Rows from a screen grounding dataset:
----

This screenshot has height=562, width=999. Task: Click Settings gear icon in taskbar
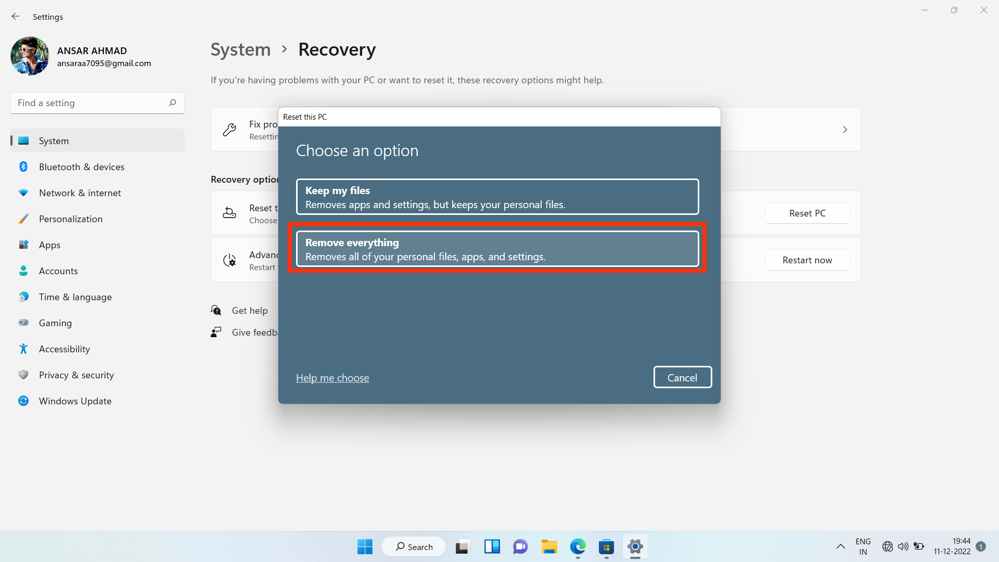tap(635, 546)
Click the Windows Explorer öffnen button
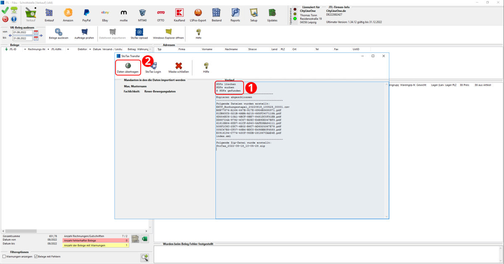Image resolution: width=504 pixels, height=264 pixels. pyautogui.click(x=168, y=34)
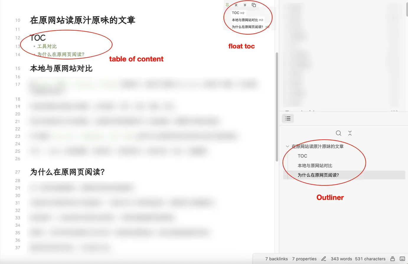Open 工具对比 link in table of contents
The width and height of the screenshot is (408, 264).
tap(47, 46)
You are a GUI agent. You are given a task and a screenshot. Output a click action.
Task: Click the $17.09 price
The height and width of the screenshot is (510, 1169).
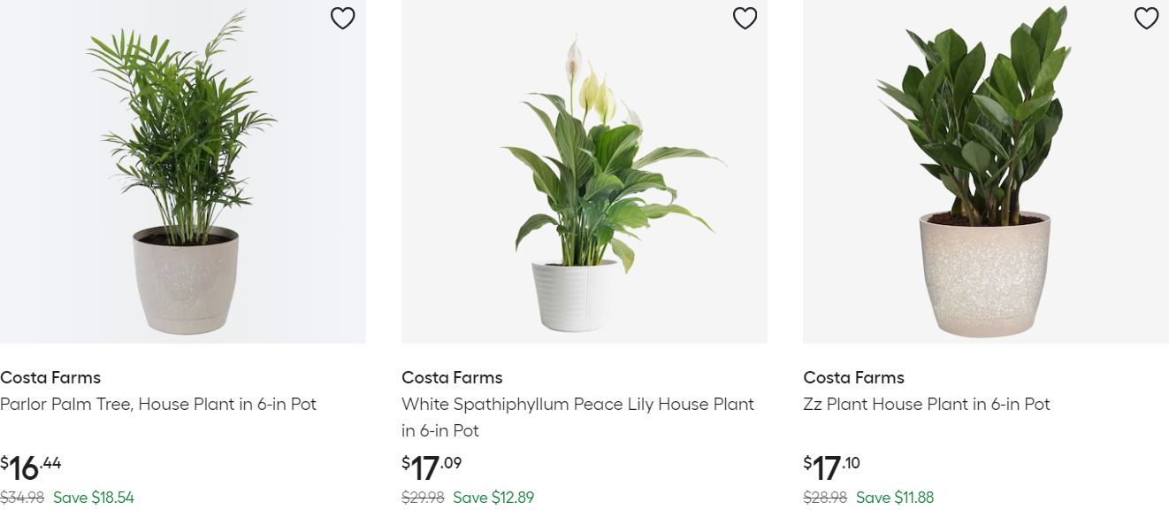[x=432, y=467]
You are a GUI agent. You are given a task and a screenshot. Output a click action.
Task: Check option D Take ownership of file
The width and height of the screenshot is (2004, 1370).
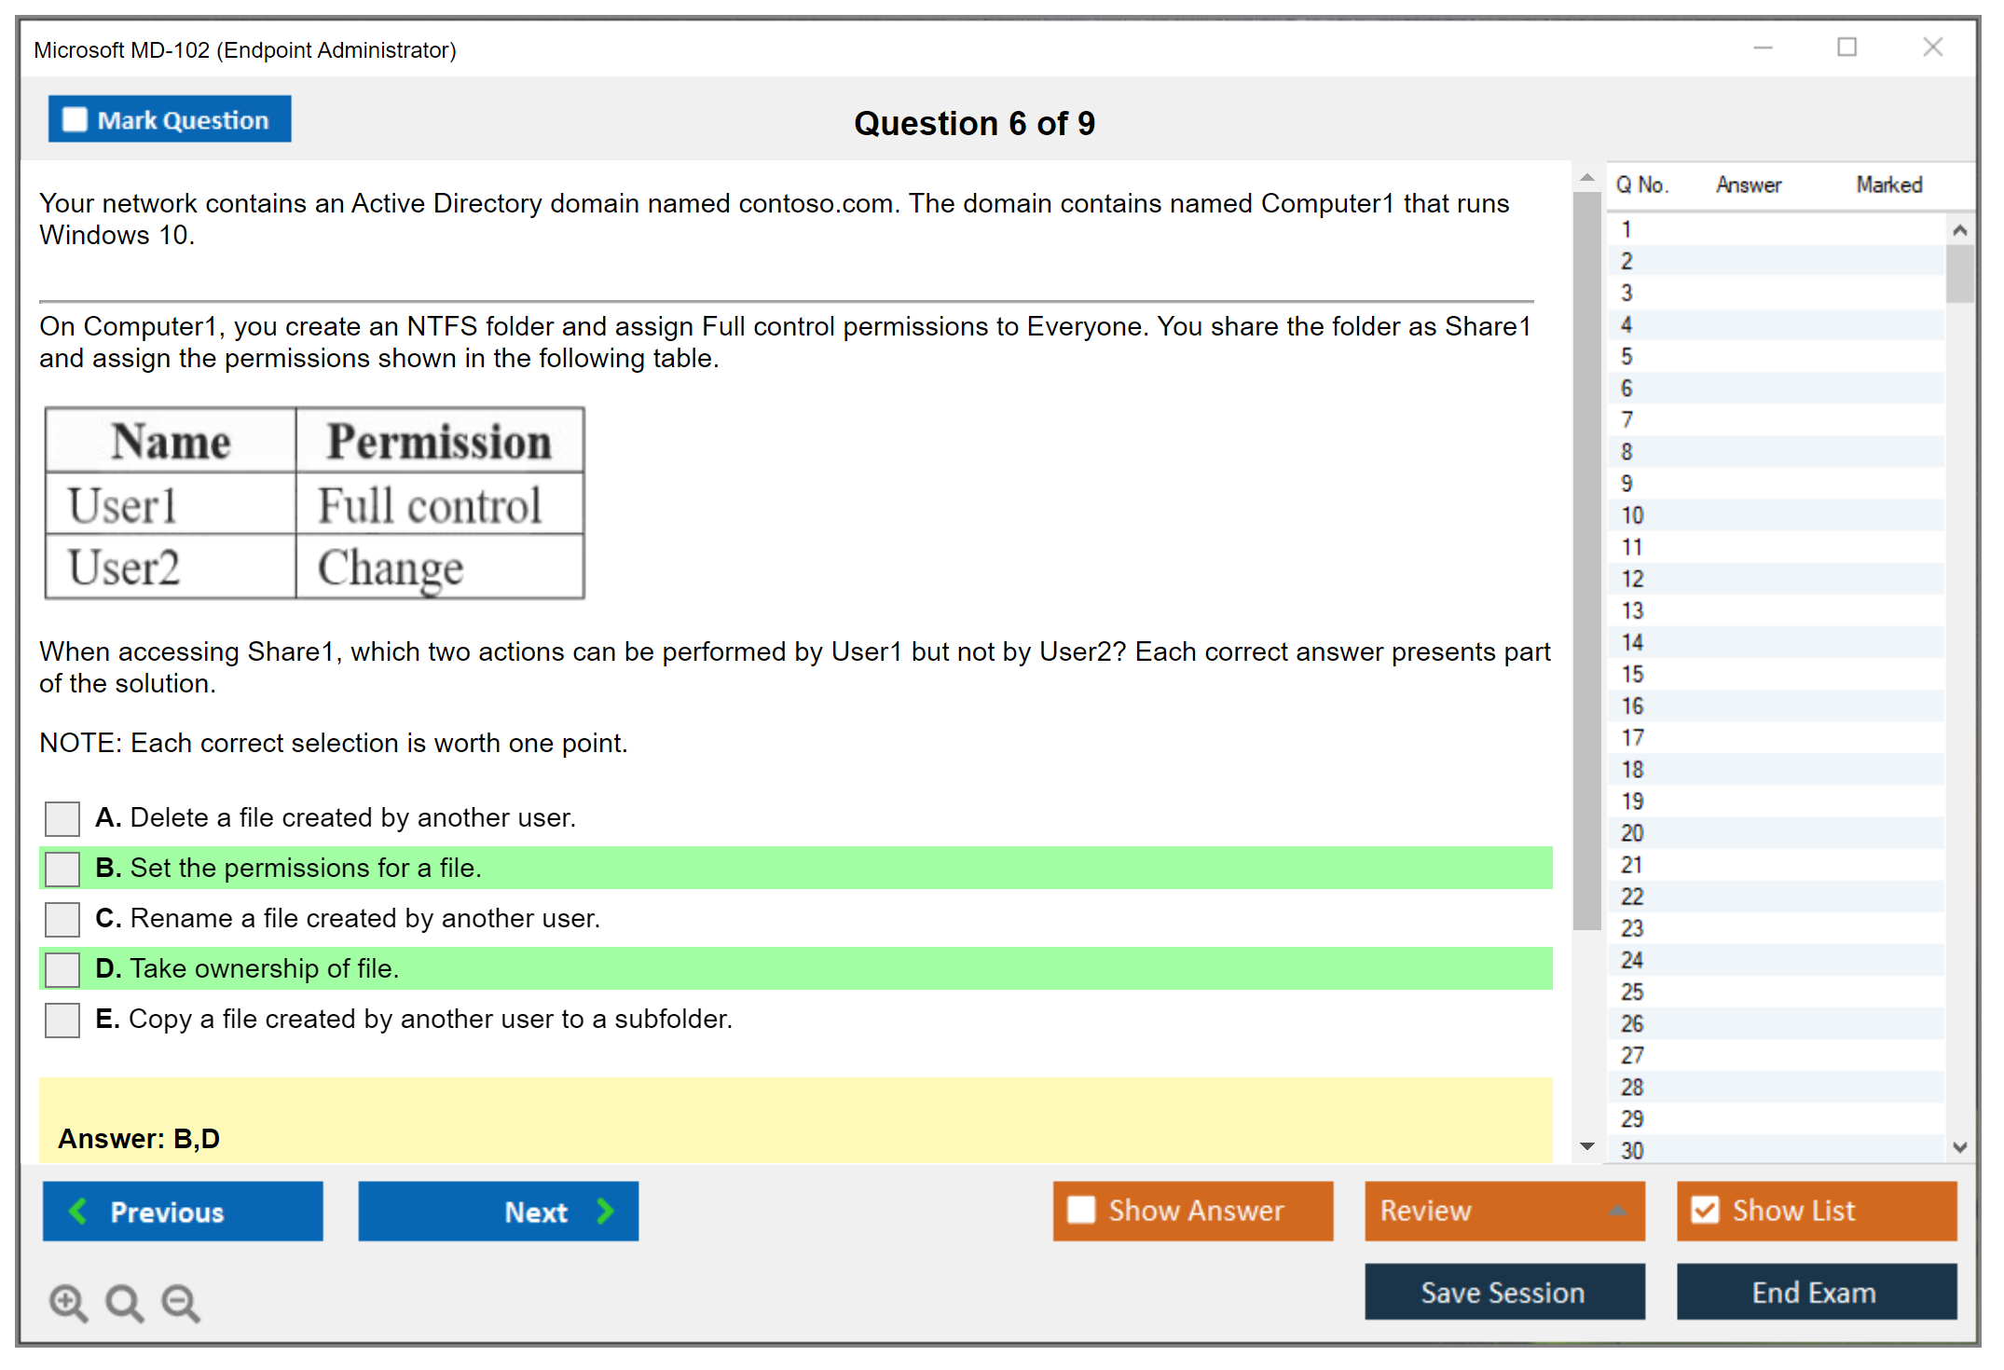coord(62,969)
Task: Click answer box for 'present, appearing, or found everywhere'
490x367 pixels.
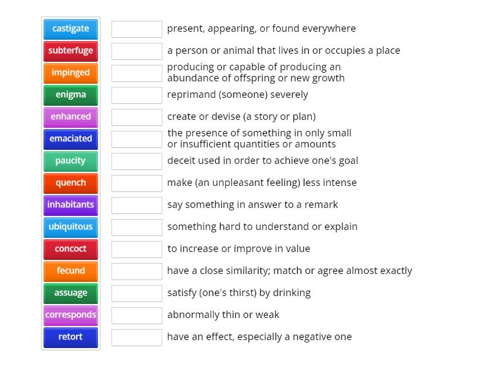Action: (137, 29)
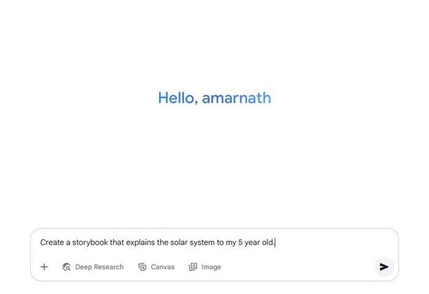Image resolution: width=429 pixels, height=294 pixels.
Task: Toggle the Image tool label
Action: 211,267
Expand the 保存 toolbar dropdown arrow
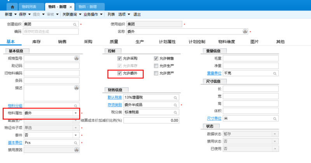 click(30, 14)
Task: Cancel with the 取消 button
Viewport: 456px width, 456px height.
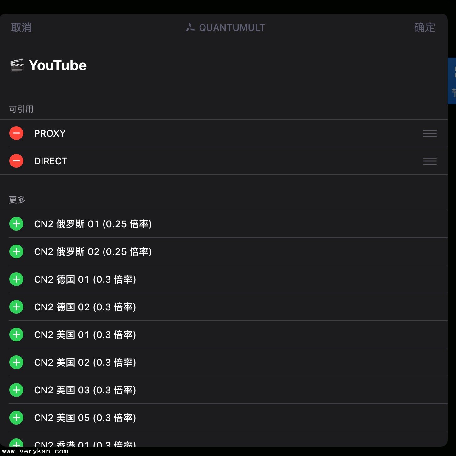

----

Reproduce every line of the material above verbatim, omitting the pictures.

→ Problem solution:
This screenshot has height=562, width=999. Task: Click Settings gear icon in taskbar
tap(635, 546)
Click the Windows Explorer öffnen button
Image resolution: width=504 pixels, height=264 pixels. pyautogui.click(x=168, y=34)
Open 工具对比 link in table of contents
The width and height of the screenshot is (408, 264).
tap(47, 46)
You are a GUI agent. You are given a task and a screenshot. Output a click action.
Task: Click the $17.09 price
The height and width of the screenshot is (510, 1169).
[x=432, y=467]
You are a GUI agent. You are given a task and a screenshot. Output a click action.
Task: Check option D Take ownership of file
The width and height of the screenshot is (2004, 1370).
coord(62,969)
Task: Click answer box for 'present, appearing, or found everywhere'
490x367 pixels.
Action: (137, 29)
Image resolution: width=429 pixels, height=294 pixels.
Task: Toggle the Image tool label
Action: 211,267
Expand the 保存 toolbar dropdown arrow
 click(30, 14)
Task: Cancel with the 取消 button
Viewport: 456px width, 456px height.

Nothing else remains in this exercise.